Falando na apresentação de um manifesto que propõe várias medidas para “salvar” o Serviço Nacional de Saúde (SNS), que também assinou, o antigo ministro, a propósito do período de férias de verão e da propagação do novo coronavírus, que provoca a doença COVID-19, avisou: “Preparemo-nos para o que aí vem”.

“Assinei o manifesto porque tem os pontos mais importantes do que é necessário fazer no SNS”, explicou, falando depois da “situação complicada” na região de Lisboa e Vale do Tejo, com muitos casos de novas infeções pela COVID-19.

“Das 600 ou 700 mil pessoas que não têm médico de família, 80% estão em Lisboa. Lisboa foi abandonada durante décadas. Eu também abandonei Lisboa”, disse o antigo ministro.

Questionada pela Lusa à margem da cerimónia, a ministra da Saúde, Marta Temido comentou o alerta de Correia de Campos sobre a mobilidade em tempo de férias assim: “Preocupação com esses movimentos em si não, com alguma menor consciência relativamente aos riscos em que as pessoas incorrem sim”.

A propósito dessa maior mobilidade em período de férias a ministra salientou que as pessoas são responsáveis pelos seus movimentos, decisões e comportamentos.

“Porque não há forma nenhuma de por uma força de segurança a controlar os movimentos de cada indivíduo e também não há forma nenhuma de prender as pessoas em casa, até ao final da pandemia. Nós não sabemos ainda quando é que vai terminar esta pandemia. E portanto as pessoas tem mesmo que ter atitudes, comportamentos, práticas, que sejam de uma grande cautela, de uma grande ponderação, e nem sempre se tem visto isso”, alertou a ministra.

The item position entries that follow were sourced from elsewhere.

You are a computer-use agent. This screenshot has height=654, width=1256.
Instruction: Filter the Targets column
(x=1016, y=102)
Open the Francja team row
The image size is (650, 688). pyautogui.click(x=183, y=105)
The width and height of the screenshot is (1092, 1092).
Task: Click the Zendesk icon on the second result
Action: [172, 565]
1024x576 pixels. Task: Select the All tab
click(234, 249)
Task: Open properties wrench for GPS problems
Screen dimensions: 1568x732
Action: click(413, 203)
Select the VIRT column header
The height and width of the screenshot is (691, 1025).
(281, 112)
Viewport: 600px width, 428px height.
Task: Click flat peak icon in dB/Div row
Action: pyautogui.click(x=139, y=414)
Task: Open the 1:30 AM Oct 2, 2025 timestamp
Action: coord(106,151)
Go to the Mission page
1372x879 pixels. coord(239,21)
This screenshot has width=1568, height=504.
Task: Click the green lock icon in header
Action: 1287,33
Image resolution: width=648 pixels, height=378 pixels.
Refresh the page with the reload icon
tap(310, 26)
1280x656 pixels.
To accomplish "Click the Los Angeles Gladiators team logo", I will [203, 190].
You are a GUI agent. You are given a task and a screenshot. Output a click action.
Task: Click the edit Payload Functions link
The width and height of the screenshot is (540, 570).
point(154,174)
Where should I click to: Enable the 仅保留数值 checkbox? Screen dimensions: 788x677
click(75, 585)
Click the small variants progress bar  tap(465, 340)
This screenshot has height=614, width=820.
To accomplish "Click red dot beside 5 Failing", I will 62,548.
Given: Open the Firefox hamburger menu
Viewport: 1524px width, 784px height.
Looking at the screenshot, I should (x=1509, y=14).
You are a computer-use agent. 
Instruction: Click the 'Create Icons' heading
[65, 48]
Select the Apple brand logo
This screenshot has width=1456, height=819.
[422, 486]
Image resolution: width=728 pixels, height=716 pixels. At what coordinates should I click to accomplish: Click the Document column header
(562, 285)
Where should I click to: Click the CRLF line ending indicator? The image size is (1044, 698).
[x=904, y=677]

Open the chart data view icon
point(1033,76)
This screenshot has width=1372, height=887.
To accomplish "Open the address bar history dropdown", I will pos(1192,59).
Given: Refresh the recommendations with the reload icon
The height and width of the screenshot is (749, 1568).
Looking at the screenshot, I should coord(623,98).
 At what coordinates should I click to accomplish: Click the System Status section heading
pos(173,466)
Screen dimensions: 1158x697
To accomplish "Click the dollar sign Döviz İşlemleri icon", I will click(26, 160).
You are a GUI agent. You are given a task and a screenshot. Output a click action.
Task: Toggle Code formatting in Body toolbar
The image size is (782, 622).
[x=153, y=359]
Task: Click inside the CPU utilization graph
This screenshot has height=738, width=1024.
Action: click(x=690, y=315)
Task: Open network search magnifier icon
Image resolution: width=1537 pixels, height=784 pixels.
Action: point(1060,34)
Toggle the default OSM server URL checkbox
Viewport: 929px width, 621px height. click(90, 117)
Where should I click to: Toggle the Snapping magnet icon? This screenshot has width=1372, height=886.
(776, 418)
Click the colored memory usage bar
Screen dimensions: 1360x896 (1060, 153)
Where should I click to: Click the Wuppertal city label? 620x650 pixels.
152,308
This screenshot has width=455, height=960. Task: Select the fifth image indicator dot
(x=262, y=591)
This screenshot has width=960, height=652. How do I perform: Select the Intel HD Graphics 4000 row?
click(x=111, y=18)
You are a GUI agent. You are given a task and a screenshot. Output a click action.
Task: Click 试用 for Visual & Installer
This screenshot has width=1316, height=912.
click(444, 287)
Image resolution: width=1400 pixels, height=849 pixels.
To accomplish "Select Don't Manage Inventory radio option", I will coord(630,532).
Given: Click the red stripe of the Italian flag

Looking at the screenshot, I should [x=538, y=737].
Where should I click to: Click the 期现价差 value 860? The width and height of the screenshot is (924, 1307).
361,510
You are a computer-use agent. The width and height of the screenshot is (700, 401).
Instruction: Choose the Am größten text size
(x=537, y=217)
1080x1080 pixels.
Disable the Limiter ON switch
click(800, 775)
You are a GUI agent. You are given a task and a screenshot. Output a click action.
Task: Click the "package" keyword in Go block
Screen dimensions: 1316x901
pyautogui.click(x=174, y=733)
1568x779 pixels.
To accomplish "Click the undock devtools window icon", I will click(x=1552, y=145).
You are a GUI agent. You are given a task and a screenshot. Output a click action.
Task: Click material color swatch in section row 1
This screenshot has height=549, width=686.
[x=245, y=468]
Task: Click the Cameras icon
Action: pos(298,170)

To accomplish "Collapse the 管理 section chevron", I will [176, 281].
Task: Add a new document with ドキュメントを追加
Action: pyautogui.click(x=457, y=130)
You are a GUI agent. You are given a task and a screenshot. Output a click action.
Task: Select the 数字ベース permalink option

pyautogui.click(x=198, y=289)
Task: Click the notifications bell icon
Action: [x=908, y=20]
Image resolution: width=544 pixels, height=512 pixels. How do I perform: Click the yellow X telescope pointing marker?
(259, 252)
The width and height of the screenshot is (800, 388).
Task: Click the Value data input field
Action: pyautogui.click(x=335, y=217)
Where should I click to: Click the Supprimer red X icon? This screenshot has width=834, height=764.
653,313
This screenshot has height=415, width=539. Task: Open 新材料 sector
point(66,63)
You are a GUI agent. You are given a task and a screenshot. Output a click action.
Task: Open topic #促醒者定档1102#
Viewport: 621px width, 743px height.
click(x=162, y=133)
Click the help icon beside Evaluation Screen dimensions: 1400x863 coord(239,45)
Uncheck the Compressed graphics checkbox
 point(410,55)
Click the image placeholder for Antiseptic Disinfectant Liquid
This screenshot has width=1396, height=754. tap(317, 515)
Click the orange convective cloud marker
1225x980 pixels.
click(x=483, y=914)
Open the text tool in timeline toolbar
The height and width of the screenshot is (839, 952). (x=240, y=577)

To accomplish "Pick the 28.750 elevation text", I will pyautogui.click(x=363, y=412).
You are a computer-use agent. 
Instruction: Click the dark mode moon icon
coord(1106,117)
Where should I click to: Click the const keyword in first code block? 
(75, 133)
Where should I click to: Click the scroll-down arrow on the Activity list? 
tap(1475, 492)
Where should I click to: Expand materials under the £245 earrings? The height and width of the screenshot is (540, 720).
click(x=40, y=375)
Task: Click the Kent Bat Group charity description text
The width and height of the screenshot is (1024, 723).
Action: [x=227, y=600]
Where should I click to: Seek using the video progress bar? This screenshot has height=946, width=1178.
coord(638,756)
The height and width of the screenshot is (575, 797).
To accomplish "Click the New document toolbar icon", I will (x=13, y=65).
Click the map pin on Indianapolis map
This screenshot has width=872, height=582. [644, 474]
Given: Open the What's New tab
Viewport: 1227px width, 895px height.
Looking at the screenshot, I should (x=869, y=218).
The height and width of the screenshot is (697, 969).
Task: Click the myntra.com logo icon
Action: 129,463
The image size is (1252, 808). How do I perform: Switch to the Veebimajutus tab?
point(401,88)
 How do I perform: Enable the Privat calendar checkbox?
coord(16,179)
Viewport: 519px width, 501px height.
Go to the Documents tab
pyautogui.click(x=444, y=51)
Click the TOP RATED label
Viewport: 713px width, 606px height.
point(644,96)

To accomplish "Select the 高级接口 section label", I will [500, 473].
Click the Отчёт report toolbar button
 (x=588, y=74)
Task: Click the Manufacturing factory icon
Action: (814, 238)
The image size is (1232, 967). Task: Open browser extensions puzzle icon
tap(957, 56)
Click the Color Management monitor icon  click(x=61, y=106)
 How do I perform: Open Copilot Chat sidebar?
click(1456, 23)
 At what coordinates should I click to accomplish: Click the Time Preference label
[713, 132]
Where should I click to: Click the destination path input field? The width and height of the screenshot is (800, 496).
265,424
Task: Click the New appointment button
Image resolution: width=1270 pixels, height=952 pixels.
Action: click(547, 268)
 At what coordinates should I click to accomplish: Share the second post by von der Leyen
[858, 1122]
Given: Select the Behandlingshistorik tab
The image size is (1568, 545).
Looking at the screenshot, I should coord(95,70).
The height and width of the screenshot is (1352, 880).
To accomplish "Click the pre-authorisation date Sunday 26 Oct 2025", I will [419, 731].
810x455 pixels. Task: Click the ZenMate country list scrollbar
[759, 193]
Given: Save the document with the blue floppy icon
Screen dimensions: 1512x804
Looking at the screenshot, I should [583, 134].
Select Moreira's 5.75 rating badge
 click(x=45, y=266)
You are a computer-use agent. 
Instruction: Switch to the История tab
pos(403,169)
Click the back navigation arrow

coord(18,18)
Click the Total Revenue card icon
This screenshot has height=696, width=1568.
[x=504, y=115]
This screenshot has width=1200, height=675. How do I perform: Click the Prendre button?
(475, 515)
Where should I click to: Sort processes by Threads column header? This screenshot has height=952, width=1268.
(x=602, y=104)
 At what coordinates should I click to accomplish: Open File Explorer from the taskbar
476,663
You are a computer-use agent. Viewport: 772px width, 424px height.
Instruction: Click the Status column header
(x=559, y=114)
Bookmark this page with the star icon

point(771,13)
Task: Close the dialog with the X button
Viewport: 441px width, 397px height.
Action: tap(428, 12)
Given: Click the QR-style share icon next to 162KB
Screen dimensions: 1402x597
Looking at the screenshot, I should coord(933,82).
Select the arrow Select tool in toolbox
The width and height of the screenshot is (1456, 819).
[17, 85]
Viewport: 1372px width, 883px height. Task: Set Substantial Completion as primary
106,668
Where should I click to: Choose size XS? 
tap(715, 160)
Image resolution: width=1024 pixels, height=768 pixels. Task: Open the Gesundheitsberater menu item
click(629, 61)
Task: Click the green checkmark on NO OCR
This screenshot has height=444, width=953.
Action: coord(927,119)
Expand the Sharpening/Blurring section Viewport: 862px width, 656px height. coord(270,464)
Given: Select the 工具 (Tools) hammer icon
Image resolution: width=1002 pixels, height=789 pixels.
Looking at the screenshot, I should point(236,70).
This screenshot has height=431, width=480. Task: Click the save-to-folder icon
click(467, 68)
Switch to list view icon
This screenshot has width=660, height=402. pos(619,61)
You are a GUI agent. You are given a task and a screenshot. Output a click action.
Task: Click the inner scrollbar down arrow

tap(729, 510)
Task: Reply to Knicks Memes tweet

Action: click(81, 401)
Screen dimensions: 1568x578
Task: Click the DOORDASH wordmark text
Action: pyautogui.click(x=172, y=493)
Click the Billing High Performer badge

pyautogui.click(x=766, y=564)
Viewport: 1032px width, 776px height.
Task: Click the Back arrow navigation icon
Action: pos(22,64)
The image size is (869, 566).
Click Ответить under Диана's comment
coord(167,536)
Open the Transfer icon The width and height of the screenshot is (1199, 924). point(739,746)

Marta Temido relembrou ainda que o país só vai voltar “à normalidade” quando houver um tratamento ou uma vacina para a COVID-19 e que até tal acontecer as pessoas têm de se habituar a “viver com a doença e tentar evitar as situações de doença extrema e as fatalidades”.

“E temos que também manter um nível de transmissão da infeção que seja gerível pelo sistema de saúde”, acrescentou, lembrando a situação de muitos novos casos na região de Lisboa e Vale do Tejo, onde está suspensa a atividade assistencial não COVID-19, “algo que é emergente resolver”.

Portugal registou mais oito mortes causadas pela COVID-19 do que na segunda-feira e mais 229 infetados, cerca de 82% dos quais na Região de Lisboa e Vale do Tejo, segundo a Direção-Geral da Saúde (DGS).